The experience of Jimmy Clements at the opening of Parliament House bears the pathos, perseverance and tenacity of all Aboriginal people in the wake of colonisation. Some aspects of the story seem allegorical - the Aboriginal figure as fringe dweller, the role of the preacher in stirring the sympathy of the crowd, the tokenism of the coins thrown at ‘King Billy’s’ feet, and the symbolic presence of Clements, the Aboriginal man who ‘claims sovereign rights’ at the very moment the sovereignty of the Crown and the Australian parliament is asserted.

The most famous photograph of Clements (see p.1), a lone figure sitting in the dirt, the whitefellas’ sacred site behind him, his hands clutching the flag, also seems like an eerie precursor of the Tent Embassy, founded in 1972. Many in the crowd allegedly acknowledged that Clements, by virtue of his Aboriginality, had a better right than anyone to be present in Canberra on that day. Yet Clements’ very presence was a reminder that his better right and the rights of his people had been forgotten in the forging of the Australian Commonwealth.

Clements was seen as a representative of Aboriginal people, at least in the eyes of the Argus reporter. He had come to claim his sovereign rights and to remind the whitefella that Aboriginal sovereignty had not been extinguished. On 28 August 1927, little more than three months after the opening ceremony in Canberra, Clements died at the age of 80 in Queanbeyan. The newspaper report noted that he was buried in Queanbeyan cemetery ‘outside consecrated ground’. Even in death Aboriginal people and non-Aboriginal people were unable to share the same earth.

With every subsequent occasion of national celebration after 1927 – the sesquicentenary of settlement in 1938, the bicentenary of Captain Cook’s landing at Botany Bay in April 1970, the 1988 bicentenary and the Centenary of federation in 2001 – Aboriginal people made it abundantly clear they had no reason to celebrate. Instead they mourned their people whose lives had been lost in the process of colonisation and, like Jimmy Clements in 1927, demanded their rights.

For non-Aboriginal Australians any sense of national celebration has continually been hampered by the awareness that the full redress of injustices suffered by Aboriginal people has not yet come to pass. The ongoing presence of the Tent Embassy in Canberra is a constant reminder of what is still to be done. The sight and smell of the smoke from the Aboriginal campfires out the front of old Parliament house confronts our senses with the same evidence of Aboriginal occupation that confronted the colonists in 1788. The site of the Tent Embassy is a moral challenge to the complacent heart that seems to lie at the centre of Australian politics.

In 1970, Aboriginal protesters declared April 29 a ‘Day of Mourning’ and threw wreaths into the sea at La Perouse at the same time as the Cook re-enactment took place on the other side of Botany Bay at Kurnell. The Sydney Morning Herald commented on the ‘sad shadow’ Aboriginal protest cast over the Cook celebrations. Prophetically, the Herald editorial warned that ‘it is our shame if [Aboriginal people] are left to conduct mourning ceremonies on the sidelines of our great Bi-Centenary year celebrations’.

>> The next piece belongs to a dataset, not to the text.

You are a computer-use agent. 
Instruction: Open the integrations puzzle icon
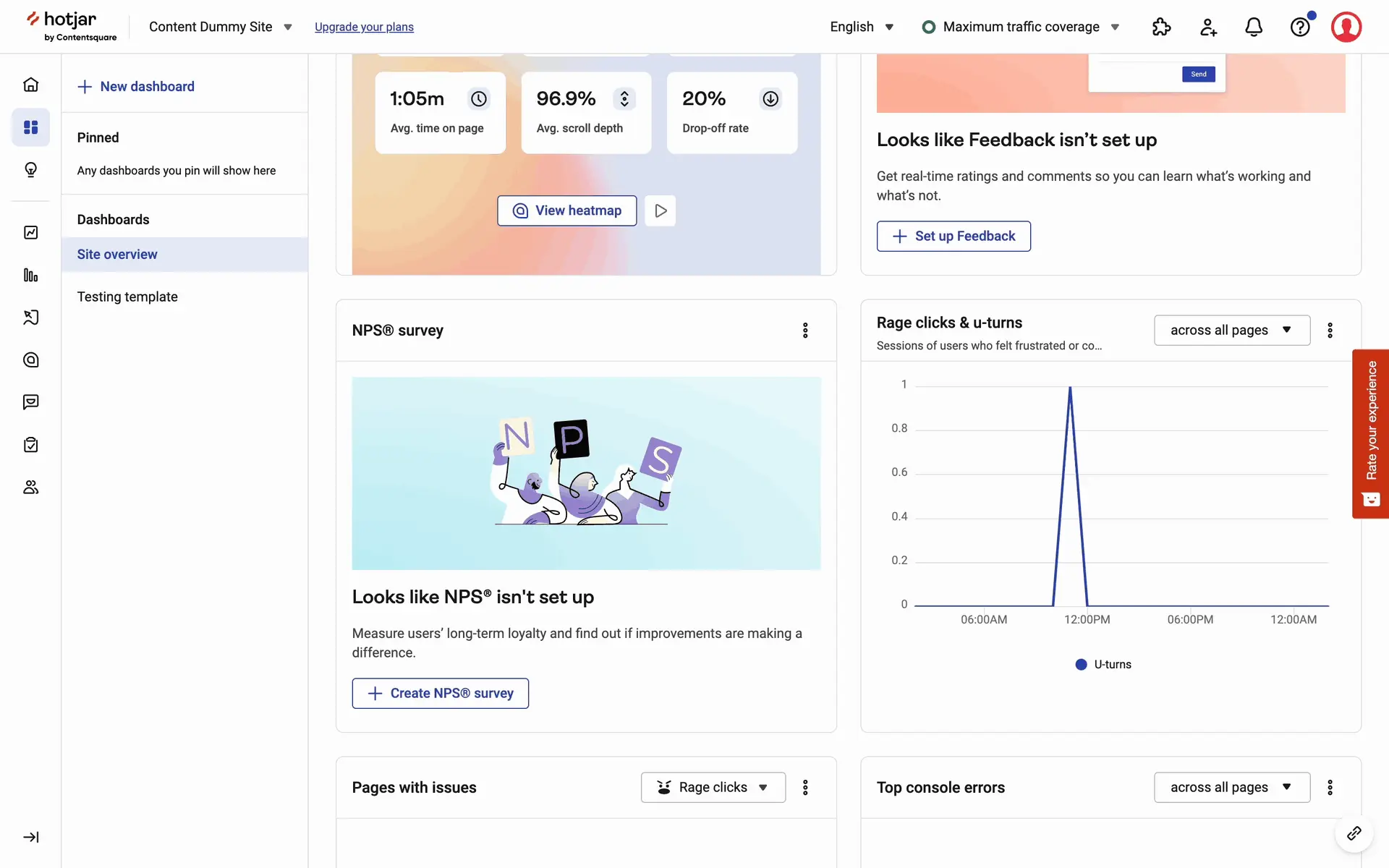[1161, 27]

Imagine the day, if you can, when the Australian republic is declared. This is the day we replace the sovereignty of the Crown with the explicit declaration of the sovereignty of the Australian people. Would we wish that this day comes to be seen much like the Cook Bicentenary, the opening of new Parliament house in 1988, the Bicentenary celebrations, and the centenary of federation in 2001? Yet another day when our ‘celebrations’ are haunted by the shadows of historical injustice towards Aboriginal people – a day when Aboriginal protesters mourn their exclusion from the republic? Or would we wish that this day be different, a genuine founding of the Australian nation based on the constitutional recognition of Aboriginal people and the acknowledgment of past injustice?

Australia needs a vision of a republic that is one for Aboriginal and non-Aboriginal alike - a republic committed to reconciliation and democratic process, a republic worth fighting for and a republic worth voting for.